Problem to solve:
Every line of the records that holds the word "screenshot" should be copied.

━━━ Record excerpts

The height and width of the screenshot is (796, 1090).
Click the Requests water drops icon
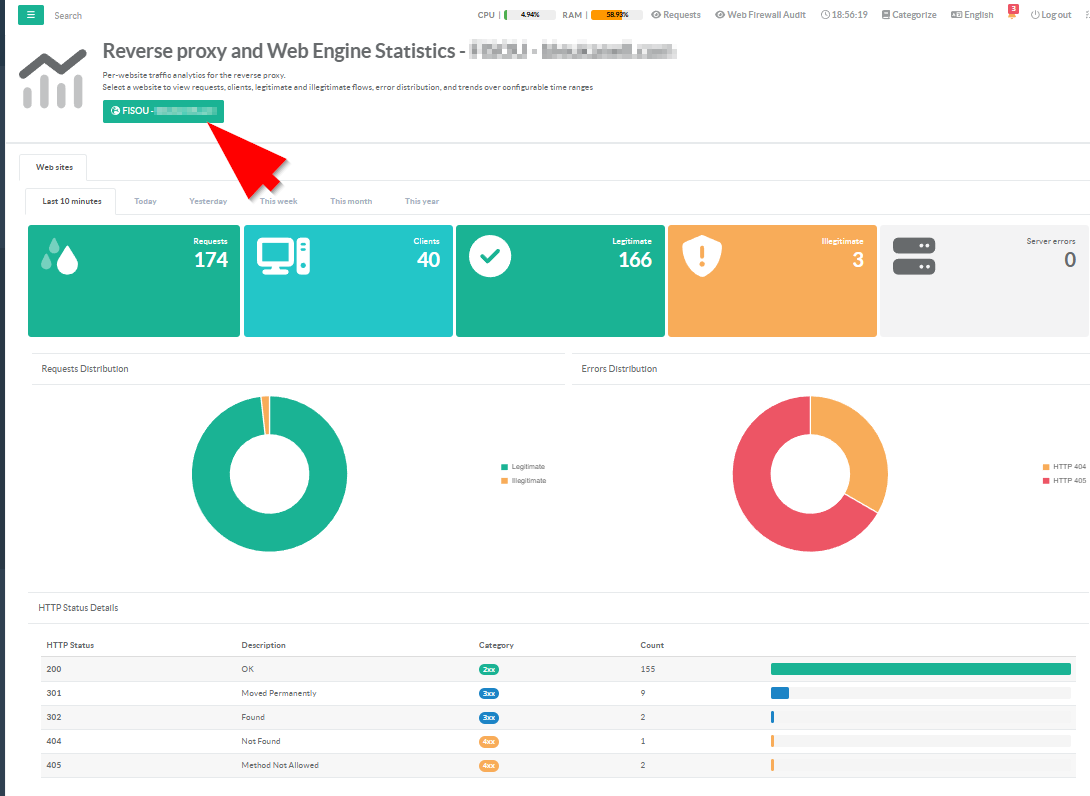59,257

━━━━━━
━━━ Record excerpts

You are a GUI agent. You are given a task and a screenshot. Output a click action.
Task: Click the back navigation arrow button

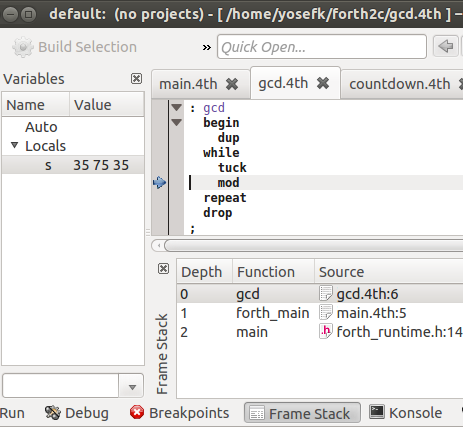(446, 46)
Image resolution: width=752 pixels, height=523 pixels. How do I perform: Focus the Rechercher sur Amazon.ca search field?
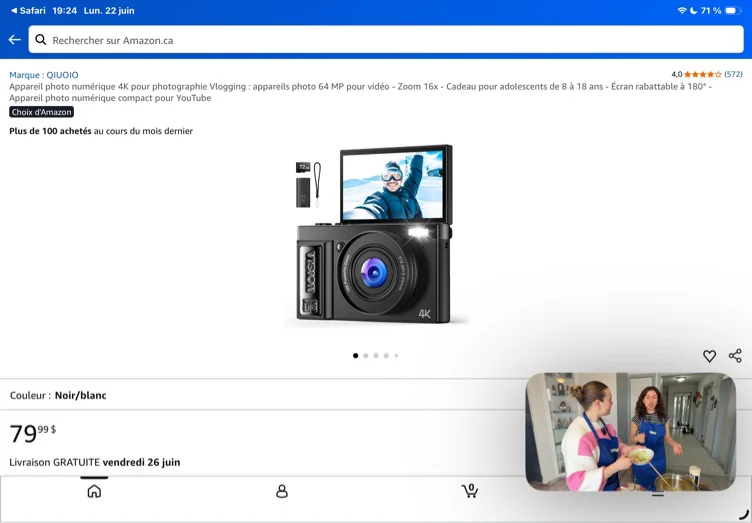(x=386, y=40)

━━━━━━

Answer:
The height and width of the screenshot is (796, 1090).
You are a GUI agent. You are given a task and a screenshot. Output a click action.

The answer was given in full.